=== YOUR OBJECTIVE ===
Rewrite the rows from the line with "You are a computer-use agent." to the line with "tap(265, 239)", swapping "checkbox" for "tick box" and leaving everything else unchanged. Omit the pictures.

=== RECORDS PROVIDED ===
####################

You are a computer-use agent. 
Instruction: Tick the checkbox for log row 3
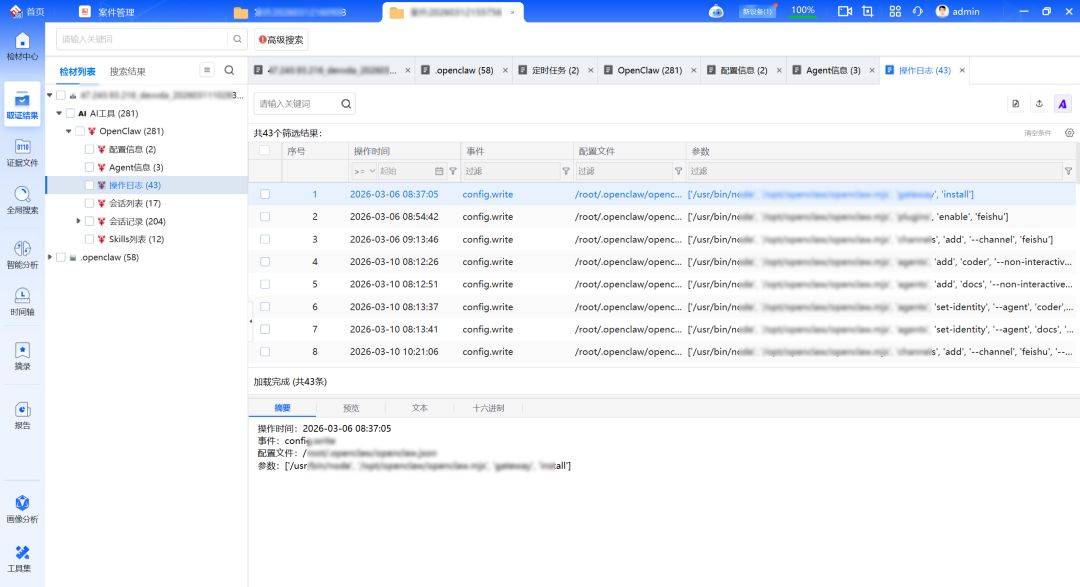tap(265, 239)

####################

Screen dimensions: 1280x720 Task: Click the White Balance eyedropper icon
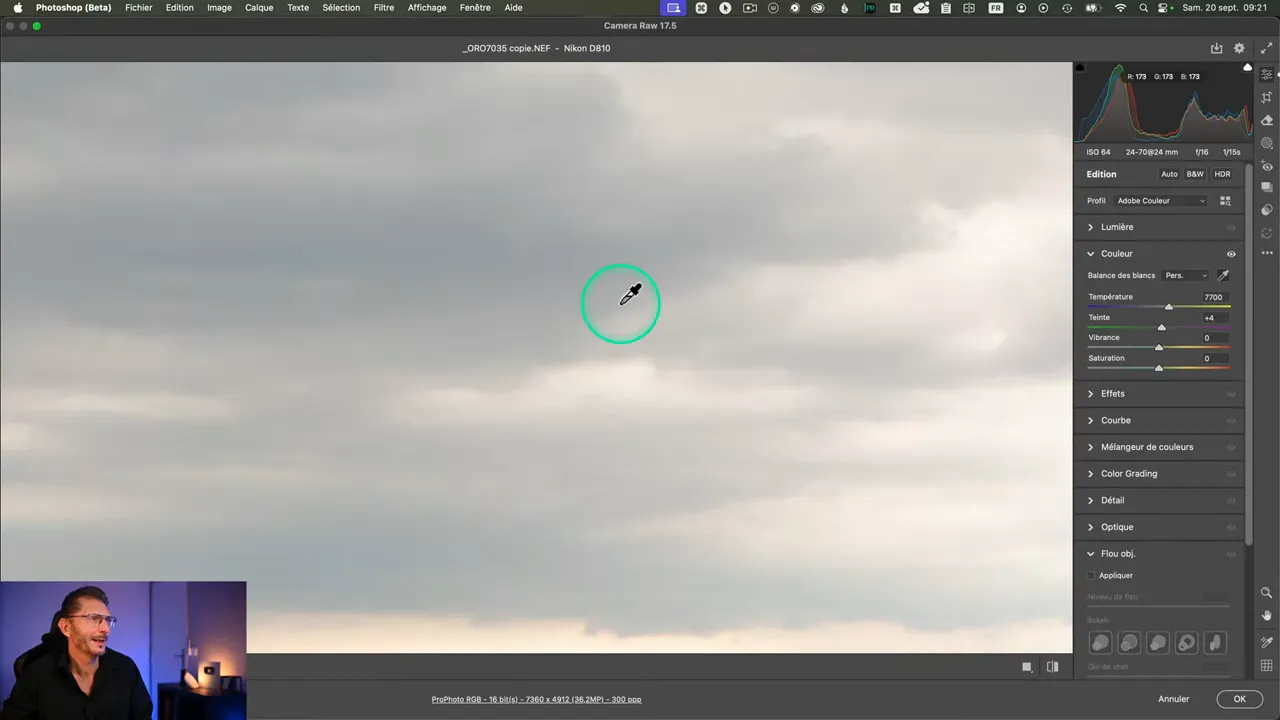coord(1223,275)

####################

=== ANSWER TO THIS TASK ===
You are a computer-use agent. 
Instruction: Tick the tick box for log row 3
tap(265, 239)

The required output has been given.